Mining firm Argo Blockchain PLC has reportedly become the first crypto company to join the London Stock Exchange (LSE), raising around $32 million for a total valuation of about $61 million, The Telegraph reports August 3.
London-based Argo offers customers to the ability to mine four cryptocurrencies — Bitcoin Gold (BTG), Ethereum (ETH), Ethereum Classic (ETC), and Zcash — through their own computers or mobile devices for a monthly subscription fee. The service provides immediate access to the firm’s mining rigs and enables direct deposits of all mined coins to the users’ digital wallets.
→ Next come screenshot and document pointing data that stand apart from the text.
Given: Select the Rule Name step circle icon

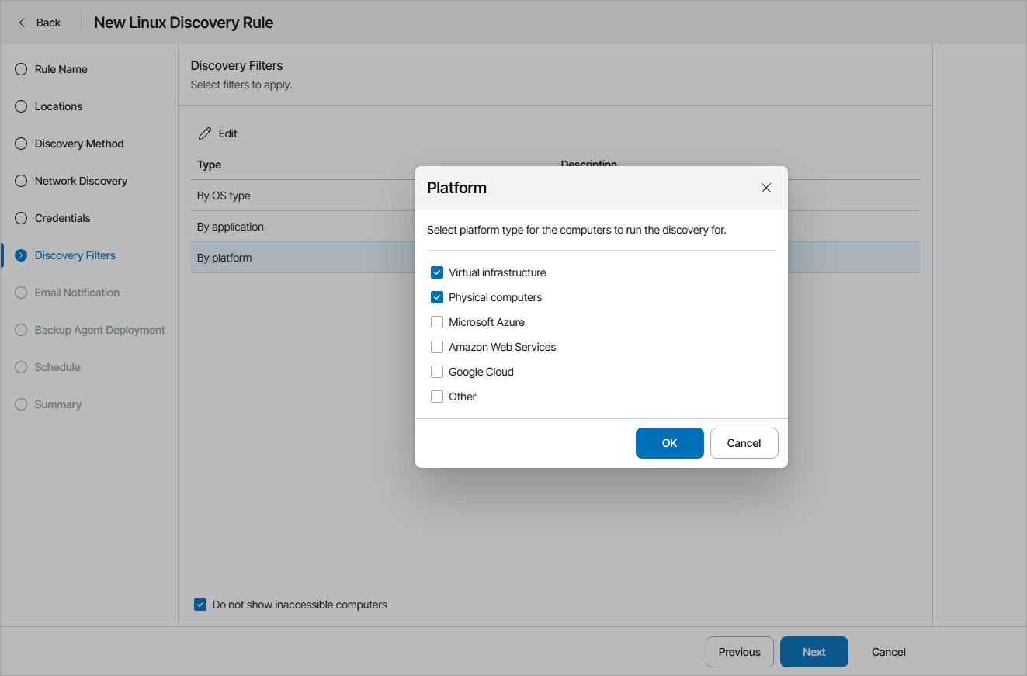Looking at the screenshot, I should point(20,69).
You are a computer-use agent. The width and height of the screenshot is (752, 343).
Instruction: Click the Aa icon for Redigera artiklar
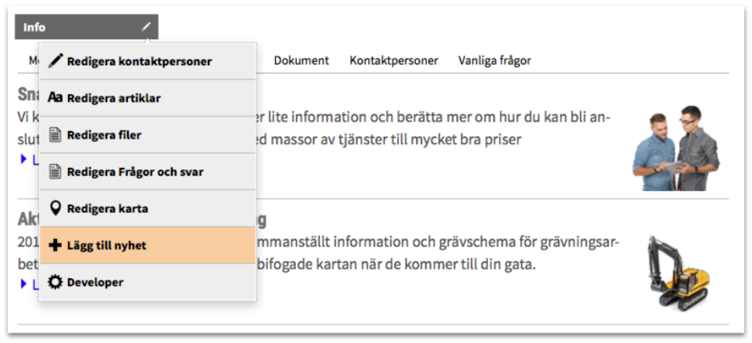55,98
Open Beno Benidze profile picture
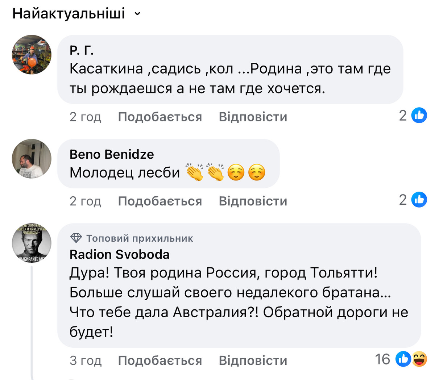 (32, 159)
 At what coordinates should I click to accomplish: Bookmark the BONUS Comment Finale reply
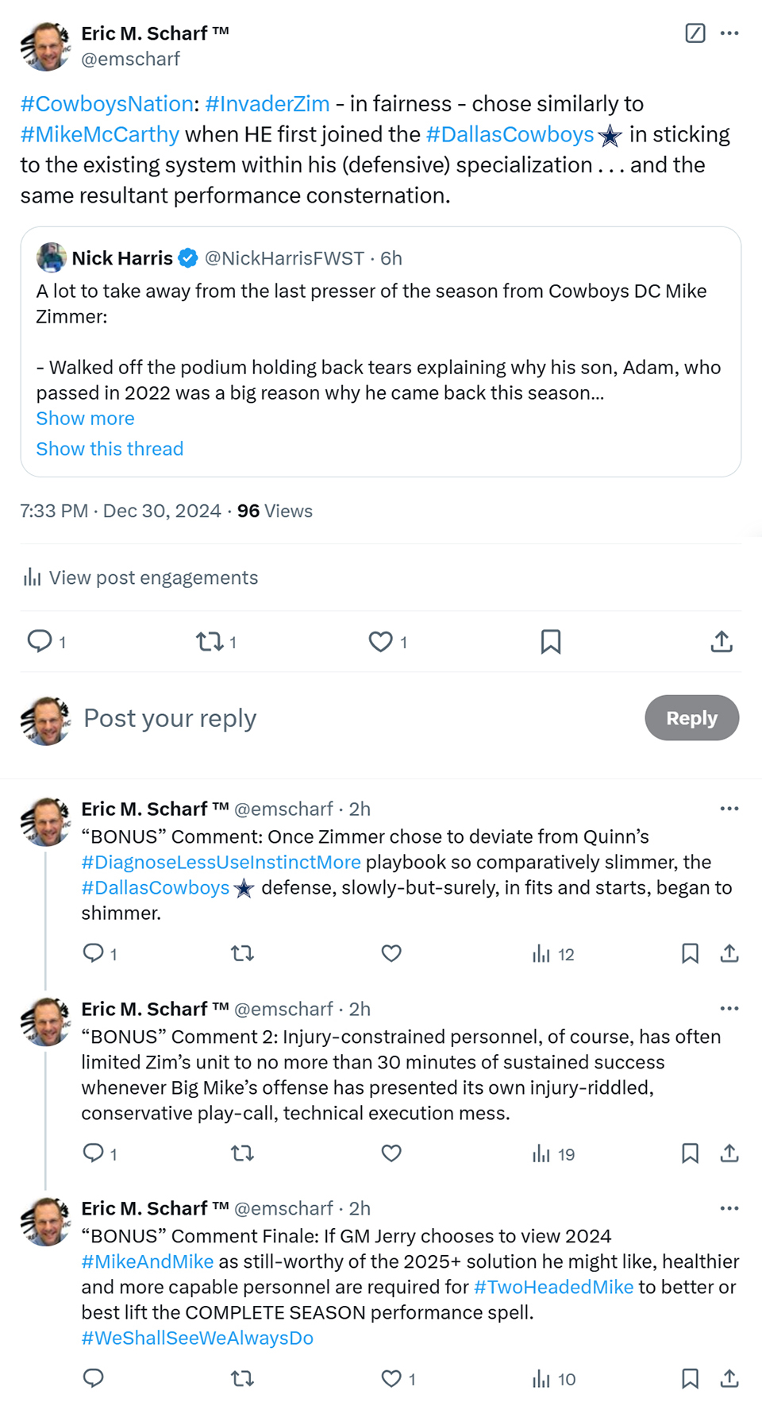[x=690, y=1378]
According to an initial admission document from the LSE, a total of 156,250,000 ordinary shares that represent 53.2 percent of the firm’s issued share capital on admission have been placed at 16 pence per share, valuing Argo at a market capitalization of 47 million pounds (around $61 million).
The report notes that the company has raised 25 million pounds (around $32 million), with registered shareholders including Miton Capital, Henderson Global Investors, and Jupiter Asset Management, the Telegraph writes.
Jonathan Bixby, a co-founder of Argo, told The Telegraph that Argo’s mining subscription system was developed to “ take the pain and heartache out of participating in the biggest new technology breakthrough since the launch of the internet.”
Founded in late 2017, Argo aims to build an international data center management business for assisting in crypto mining as a service (MaaS), which would be available to anyone in the world, the company’s LSE document states.
The platform initially launched on June 11, 2018, and all of the subscription packages are currently sold out, according to Argo’s website. Argo’s initial admission notes that the company will be able to both add and remove cryptocurrencies from its offerings in the future.
Earlier this week, the world’s second largest Bitcoin (BTC) mining hardware supplier Canaan Creative introduced the “first ever” BTC mining television set with a processing power of 2.8 trillion hashes per second.
And on Monday, unnamed sources revealed that crypto mining hardware giant Bitmain is reportedly planning to conduct an overseas initial private offering (IPO) “very soon,” after earning about $1 billion in net profit in the first quarter of 2018.